Еще одна симпатичная черта: умение не давать себя в обиду. Особенно тем, кто выше тебя.
Профессор на секунду озадачился, кое-кто в аудитории нервно засмеялся, и я тоже не выдержал, и позволил себе улыбку.
– Я бы рекомендовал вам написать тут…корабль. Или парусник. Иначе ваша картина смотрится просто…большим куском картонки, который разрисовали густым, темно-синим маслом.
– Это гуашь и акварель, я ненавижу масло, во-первых, во-вторых, вы не заметили других цветов, а их здесь использовано семь, поскольку я считаю семерку священным числом, равно как и синий цвет – цветом сакральным, в-третьих, это и есть кусок картонки, разрисованный синим. Корабль тут не нужен. Картина, если вы слушали меня, называется «море выбора». Первоначальное название – «утонувший в море выбора», но я решила, оно звучит чересчур громоздко.
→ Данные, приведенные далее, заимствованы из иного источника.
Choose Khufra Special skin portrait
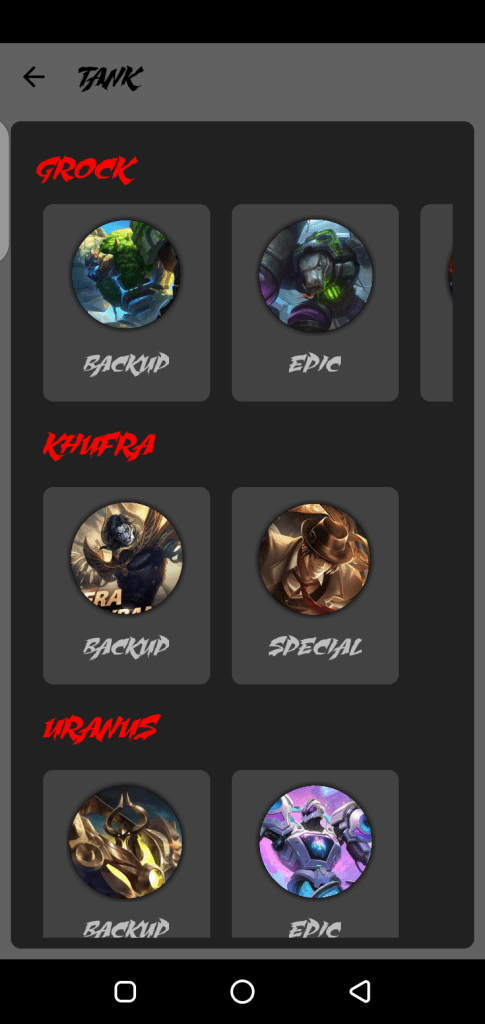485x1024 pixels. 315,558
– Так и что вы пытались этим сказать? – настаивал профессор.
Мириам закатила глаза.
– Я изобразила повседневность. Повседневность – это море выбора, в котором мы все утонули, достигли дна, и превратились в скелеты, обросшие мелкими моллюсками, ракушками и прочей водной дрянью. Благодарю за внимание!
Мириам схватила полотно, прикрепленное к планшету, и резко зашагала к своему месту, нарочито выстукивая каблуками по полу.
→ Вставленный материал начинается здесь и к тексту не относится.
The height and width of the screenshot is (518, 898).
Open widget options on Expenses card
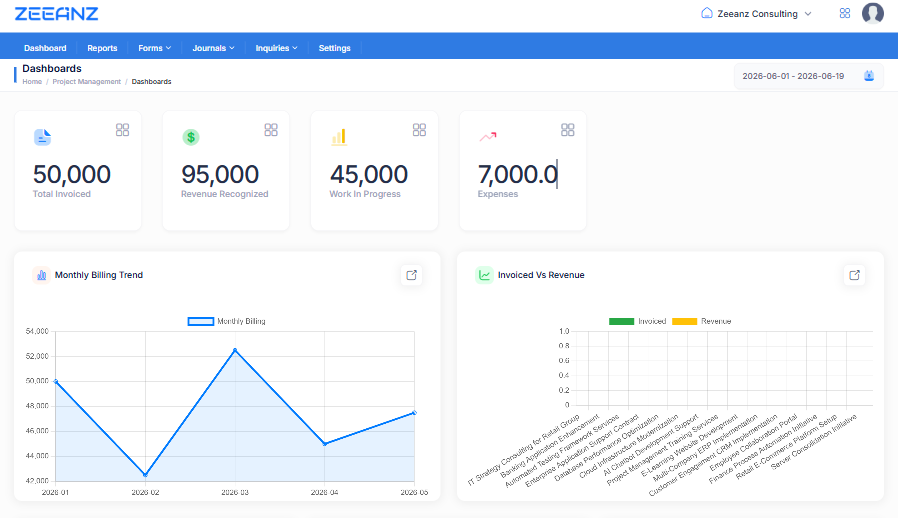(568, 130)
– Поблагодарим мадмуазель…– профессор как будто сомневался, надо ли называть её имя, или нет, – за столь эмоциональное и яркое выступление, и продолжим работу. Я бы все-таки рекомендовал мадмуазель посетить королевский музей, и еще раз взглянуть на произведения старых мастеров…
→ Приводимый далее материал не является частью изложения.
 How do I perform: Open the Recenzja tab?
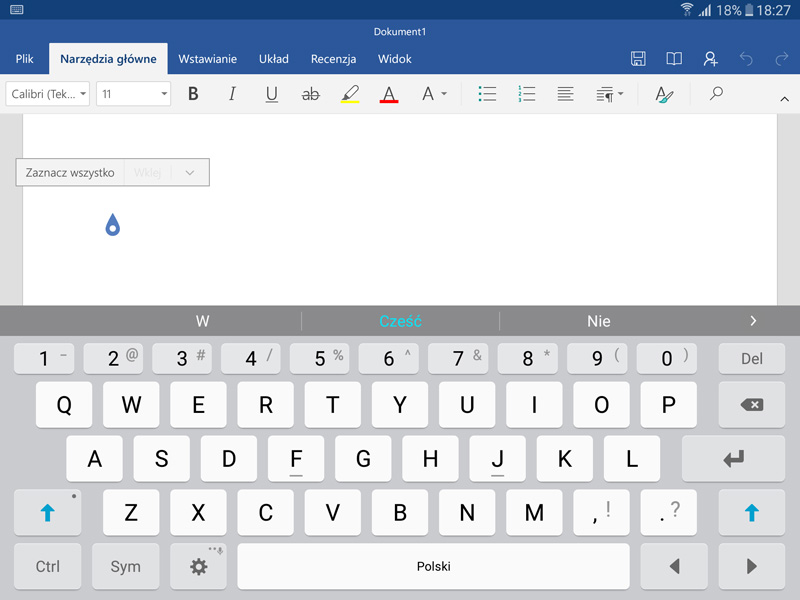pyautogui.click(x=333, y=59)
– Да была я в этом чертовом музее раз десять, и во всех других музеях Европы, и знаете, я с гордостью признаюсь вам: я ненавижу музеи! – Мириам повысила голос, но не кричала. Полагаю, она полностью отдавала отчет своим действиям, и внутренне выверила каждое произнесенное только что слово.
– Что ж. Очень смелое заявление для художника. Но в душе вы, конечно, хотите, чтобы когда-нибудь и ваши картины оказались в музее? – иронично спросил месье Алькман. Кажется, он впервые посмотрел на Мириам с интересом.